__EXERCISE REQUIREMENTS__. Could you reproduce all of the data below line for line, changing nothing?

__LISTED RECORDS__.
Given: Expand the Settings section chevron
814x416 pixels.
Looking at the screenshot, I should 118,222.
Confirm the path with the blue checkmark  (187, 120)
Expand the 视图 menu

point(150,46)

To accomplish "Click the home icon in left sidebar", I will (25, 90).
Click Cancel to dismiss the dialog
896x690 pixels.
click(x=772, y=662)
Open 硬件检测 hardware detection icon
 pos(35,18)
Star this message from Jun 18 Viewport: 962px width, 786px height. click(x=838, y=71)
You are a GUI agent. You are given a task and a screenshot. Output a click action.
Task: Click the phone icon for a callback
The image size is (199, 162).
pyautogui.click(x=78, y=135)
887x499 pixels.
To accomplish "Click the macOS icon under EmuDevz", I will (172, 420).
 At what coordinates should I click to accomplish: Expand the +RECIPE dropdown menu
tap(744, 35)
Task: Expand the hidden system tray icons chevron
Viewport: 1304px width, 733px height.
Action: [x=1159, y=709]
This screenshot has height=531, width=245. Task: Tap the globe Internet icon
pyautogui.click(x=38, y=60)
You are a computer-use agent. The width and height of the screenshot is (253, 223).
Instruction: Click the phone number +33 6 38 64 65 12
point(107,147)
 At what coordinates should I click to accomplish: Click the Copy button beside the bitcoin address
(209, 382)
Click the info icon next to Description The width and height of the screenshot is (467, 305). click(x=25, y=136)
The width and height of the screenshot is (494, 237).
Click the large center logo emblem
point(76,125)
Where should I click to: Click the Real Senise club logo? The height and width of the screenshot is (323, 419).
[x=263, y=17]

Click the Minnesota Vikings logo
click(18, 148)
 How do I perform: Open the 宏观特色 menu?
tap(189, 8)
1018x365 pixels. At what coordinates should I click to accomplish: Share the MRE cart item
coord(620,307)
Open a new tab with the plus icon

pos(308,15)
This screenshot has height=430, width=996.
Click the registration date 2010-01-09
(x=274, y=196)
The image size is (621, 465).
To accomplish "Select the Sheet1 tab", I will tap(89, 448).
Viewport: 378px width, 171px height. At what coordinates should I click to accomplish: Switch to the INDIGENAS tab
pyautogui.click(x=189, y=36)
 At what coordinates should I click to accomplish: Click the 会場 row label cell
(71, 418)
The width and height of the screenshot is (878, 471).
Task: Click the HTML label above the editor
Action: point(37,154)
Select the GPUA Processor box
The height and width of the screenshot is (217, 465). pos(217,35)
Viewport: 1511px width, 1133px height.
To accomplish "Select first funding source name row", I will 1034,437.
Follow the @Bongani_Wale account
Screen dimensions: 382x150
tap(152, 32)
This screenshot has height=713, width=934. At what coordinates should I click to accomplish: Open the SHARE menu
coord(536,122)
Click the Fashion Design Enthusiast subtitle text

__SOLUTION__.
Given: Expand the Settings section chevron
814x416 pixels.
Looking at the screenshot, I should 118,222.
Confirm the path with the blue checkmark  (187, 120)
Expand the 视图 menu

point(150,46)

To accomplish "Click the home icon in left sidebar", I will (25, 90).
Click Cancel to dismiss the dialog
896x690 pixels.
click(x=772, y=662)
Open 硬件检测 hardware detection icon
 pos(35,18)
Star this message from Jun 18 Viewport: 962px width, 786px height. click(x=838, y=71)
You are a GUI agent. You are given a task and a screenshot. Output a click action.
Task: Click the phone icon for a callback
The image size is (199, 162).
pyautogui.click(x=78, y=135)
887x499 pixels.
To accomplish "Click the macOS icon under EmuDevz", I will (172, 420).
 At what coordinates should I click to accomplish: Expand the +RECIPE dropdown menu
tap(744, 35)
Task: Expand the hidden system tray icons chevron
Viewport: 1304px width, 733px height.
Action: [x=1159, y=709]
This screenshot has height=531, width=245. Task: Tap the globe Internet icon
pyautogui.click(x=38, y=60)
You are a computer-use agent. The width and height of the screenshot is (253, 223).
Instruction: Click the phone number +33 6 38 64 65 12
point(107,147)
 At what coordinates should I click to accomplish: Click the Copy button beside the bitcoin address
(209, 382)
Click the info icon next to Description The width and height of the screenshot is (467, 305). click(x=25, y=136)
The width and height of the screenshot is (494, 237).
Click the large center logo emblem
point(76,125)
Where should I click to: Click the Real Senise club logo? The height and width of the screenshot is (323, 419).
[x=263, y=17]

Click the Minnesota Vikings logo
click(18, 148)
 How do I perform: Open the 宏观特色 menu?
tap(189, 8)
1018x365 pixels. At what coordinates should I click to accomplish: Share the MRE cart item
coord(620,307)
Open a new tab with the plus icon

pos(308,15)
This screenshot has height=430, width=996.
Click the registration date 2010-01-09
(x=274, y=196)
The image size is (621, 465).
To accomplish "Select the Sheet1 tab", I will tap(89, 448).
Viewport: 378px width, 171px height. At what coordinates should I click to accomplish: Switch to the INDIGENAS tab
pyautogui.click(x=189, y=36)
 At what coordinates should I click to accomplish: Click the 会場 row label cell
(71, 418)
The width and height of the screenshot is (878, 471).
Task: Click the HTML label above the editor
Action: point(37,154)
Select the GPUA Processor box
The height and width of the screenshot is (217, 465). pos(217,35)
Viewport: 1511px width, 1133px height.
To accomplish "Select first funding source name row", I will 1034,437.
Follow the @Bongani_Wale account
Screen dimensions: 382x150
tap(152, 32)
This screenshot has height=713, width=934. At what coordinates should I click to accomplish: Open the SHARE menu
coord(536,122)
Click the Fashion Design Enthusiast subtitle text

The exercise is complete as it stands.